## SELECTED EXTRACT
● ● ● ● ●

Fenfluramine May Reduce Seizures in Some Severe Epilepsies
Source: Seizure
Summary
What was studied
This paper combined results from 20 studies of fenfluramine in people with developmental and epileptic encephalopathies (DEEs), a group of severe epilepsy conditions. In total, 1,387 patients were included. The studies looked at how well fenfluramine reduced seizures in different syndromes and age groups, and whether benefits seemed to last over time.
The strongest evidence was in Dravet syndrome. The review also included people with Lennox-Gastaut syndrome, some other DEEs, and adults, but there were fewer data in these groups. Four studies were randomized trials and 16 were observational studies.
What they found
Across all included studies, pooled estimates were 64.8% of patients with at least a 50% drop in seizures, 41.6% with at least a 70% drop, and 11.4% who became seizure-free. About 16.7% had minimal or no benefit.
Results differed by syndrome. Fenfluramine showed lower response estimates in Lennox-Gastaut syndrome than in Dravet syndrome, especially at the 50% and 70% seizure-reduction thresholds. Other DEEs had high response point estimates, but those numbers were informed by only a few studies, so they are less certain.
Adults had a higher estimated seizure-free rate than mixed-age or pediatric groups, but the authors caution that this should be interpreted in light of Dravet syndrome predominance and age-related changes in seizure burden in Dravet syndrome. Longer follow-up, mostly in Dravet syndrome, did not suggest a systematic loss of benefit over time.
Limits of the evidence
This study is a systematic review and meta-analysis, so it combines earlier studies rather than testing the drug directly in one new trial. Most of the evidence came from observational studies rather than randomized trials, which can make results more vulnerable to differences in who was treated and how outcomes were measured.

● ● ● ● ●

## SUPPLIED MATERIAL
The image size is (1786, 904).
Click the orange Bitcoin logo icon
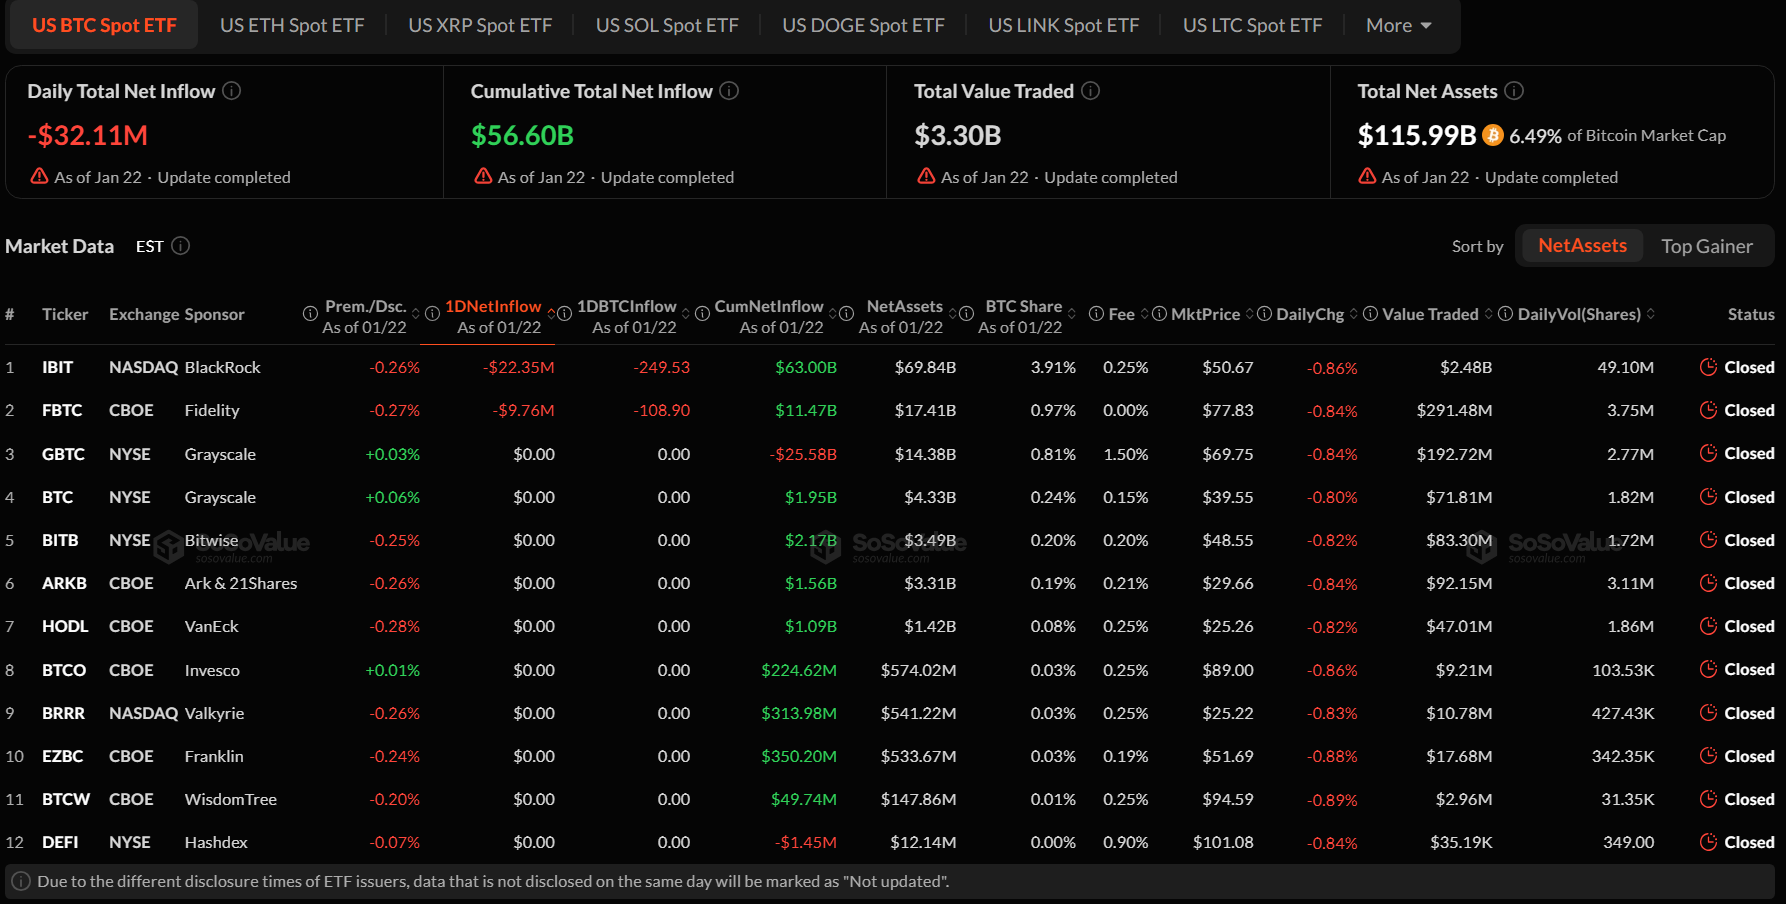coord(1493,135)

● ● ● ● ●

## QUESTIONS
1: Translate this sentence from the fenfluramine summary into Spanish: "Four studies were randomized trials and 16 were observational studies."
2: Duplicate the fenfluramine summary from "What they found" down to "are less certain.".
3: List every heading in the fenfluramine summary that comes after the title and the source line.
Nothing in the material matters for this work.

## REPLIES
1: Cuatro estudios fueron ensayos aleatorizados y 16 fueron estudios observacionales.

2:
What they found
Across all included studies, pooled estimates were 64.8% of patients with at least a 50% drop in seizures, 41.6% with at least a 70% drop, and 11.4% who became seizure-free. About 16.7% had minimal or no benefit.
Results differed by syndrome. Fenfluramine showed lower response estimates in Lennox-Gastaut syndrome than in Dravet syndrome, especially at the 50% and 70% seizure-reduction thresholds. Other DEEs had high response point estimates, but those numbers were informed by only a few studies, so they are less certain.

3:
Summary
What was studied
What they found
Limits of the evidence